Later, once the patients were on the ventilators we found COVID-19 lung a completely different beast. Lungs were filled with secretions and could be much harder to ventilate – often requiring high pressures with high concentrations of oxygen to get even barely adequate oxygen levels in the blood. We tried everything including turning the patients prone and then back again like a giant rotisserie, but many of the results were mixed and what worked in one patient didn’t generalise to others or often did not reproducibly work in the same patients. Moreover, COVID gives very distinctive radiological changes. COVID patients were clearly behaving very differently to previous patients with non-COVID-19 acute respiratory distress syndromes.

So a recent paper in the New England Journal of Medicine has taken our attention. The study authors looked at the lungs of people who had died of Coronavirus and compared this to patients dying of influenza. Many of the findings were similar, including tiny blood clots blocking vessels and damage to the air sacs that make the lung. However, one finding in COVID was the generation of new blood vessels in response to the lung inflammation – a feature not seen in acute respiratory distress syndromes caused by non-COVID insults to the lungs.

The study is small and limited by the extremely chaotic nature of lung changes, however does give us important clues that we were going along the right lines in supposing that COVID19 was causing a completely different type of pathology.

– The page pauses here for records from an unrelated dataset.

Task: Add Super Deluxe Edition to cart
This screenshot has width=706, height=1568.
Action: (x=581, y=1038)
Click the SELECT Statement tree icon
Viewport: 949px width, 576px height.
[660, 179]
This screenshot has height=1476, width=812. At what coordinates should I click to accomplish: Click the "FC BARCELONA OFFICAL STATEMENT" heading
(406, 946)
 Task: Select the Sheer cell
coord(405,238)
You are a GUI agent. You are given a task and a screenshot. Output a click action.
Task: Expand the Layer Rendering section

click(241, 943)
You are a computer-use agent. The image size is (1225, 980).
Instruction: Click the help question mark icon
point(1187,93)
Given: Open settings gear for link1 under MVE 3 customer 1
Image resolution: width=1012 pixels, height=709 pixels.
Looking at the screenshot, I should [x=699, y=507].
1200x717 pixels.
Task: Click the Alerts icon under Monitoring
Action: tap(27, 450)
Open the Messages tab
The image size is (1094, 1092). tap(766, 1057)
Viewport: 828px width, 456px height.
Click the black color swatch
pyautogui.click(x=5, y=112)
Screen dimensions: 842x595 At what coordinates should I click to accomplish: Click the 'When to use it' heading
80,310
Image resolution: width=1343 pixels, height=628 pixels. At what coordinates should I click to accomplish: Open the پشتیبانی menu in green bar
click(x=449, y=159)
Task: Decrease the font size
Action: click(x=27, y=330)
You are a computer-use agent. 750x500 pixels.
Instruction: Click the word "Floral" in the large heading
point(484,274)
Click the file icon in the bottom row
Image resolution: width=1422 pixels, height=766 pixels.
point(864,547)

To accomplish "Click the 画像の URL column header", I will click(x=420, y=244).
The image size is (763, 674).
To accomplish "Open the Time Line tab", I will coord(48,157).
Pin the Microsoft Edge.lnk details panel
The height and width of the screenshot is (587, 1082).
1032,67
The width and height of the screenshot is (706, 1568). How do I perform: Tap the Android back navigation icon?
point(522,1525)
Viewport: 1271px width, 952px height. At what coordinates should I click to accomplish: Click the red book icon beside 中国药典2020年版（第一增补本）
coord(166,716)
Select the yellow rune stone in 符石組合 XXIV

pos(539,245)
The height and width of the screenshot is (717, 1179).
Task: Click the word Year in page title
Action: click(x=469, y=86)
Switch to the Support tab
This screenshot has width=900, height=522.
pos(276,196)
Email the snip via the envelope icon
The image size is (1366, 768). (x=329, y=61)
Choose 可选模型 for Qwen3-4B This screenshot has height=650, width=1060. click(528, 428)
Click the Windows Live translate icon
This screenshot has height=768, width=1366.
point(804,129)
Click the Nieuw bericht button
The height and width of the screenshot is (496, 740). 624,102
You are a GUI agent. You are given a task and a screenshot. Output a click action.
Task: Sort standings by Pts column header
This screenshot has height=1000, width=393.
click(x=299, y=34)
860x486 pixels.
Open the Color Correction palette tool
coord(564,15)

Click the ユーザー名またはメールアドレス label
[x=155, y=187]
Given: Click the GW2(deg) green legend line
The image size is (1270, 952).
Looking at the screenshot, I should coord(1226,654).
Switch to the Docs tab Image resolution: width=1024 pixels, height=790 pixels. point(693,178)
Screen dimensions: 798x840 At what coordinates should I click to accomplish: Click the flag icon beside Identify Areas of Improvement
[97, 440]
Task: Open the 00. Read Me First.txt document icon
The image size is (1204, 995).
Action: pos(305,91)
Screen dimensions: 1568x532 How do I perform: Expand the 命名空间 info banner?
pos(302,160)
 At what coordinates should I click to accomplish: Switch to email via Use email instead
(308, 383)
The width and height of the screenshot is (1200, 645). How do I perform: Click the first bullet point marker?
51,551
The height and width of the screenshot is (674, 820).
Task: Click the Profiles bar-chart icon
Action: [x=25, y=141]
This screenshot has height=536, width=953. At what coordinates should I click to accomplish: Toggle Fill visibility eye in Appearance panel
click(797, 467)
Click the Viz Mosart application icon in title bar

Unfortunately it is still a bit early to change our treatments, although there are already trials of drugs that would dampen over-exuberant inflammation. For now, it is certainly satisfying to see our (in hindsight quite naive) clinical suspicions prove to be founded on something real. The rapid reductions in COVID-19 make it difficult to know if there will be many future opportunities to study this disease – will it simply vanish like the flying Dutchman.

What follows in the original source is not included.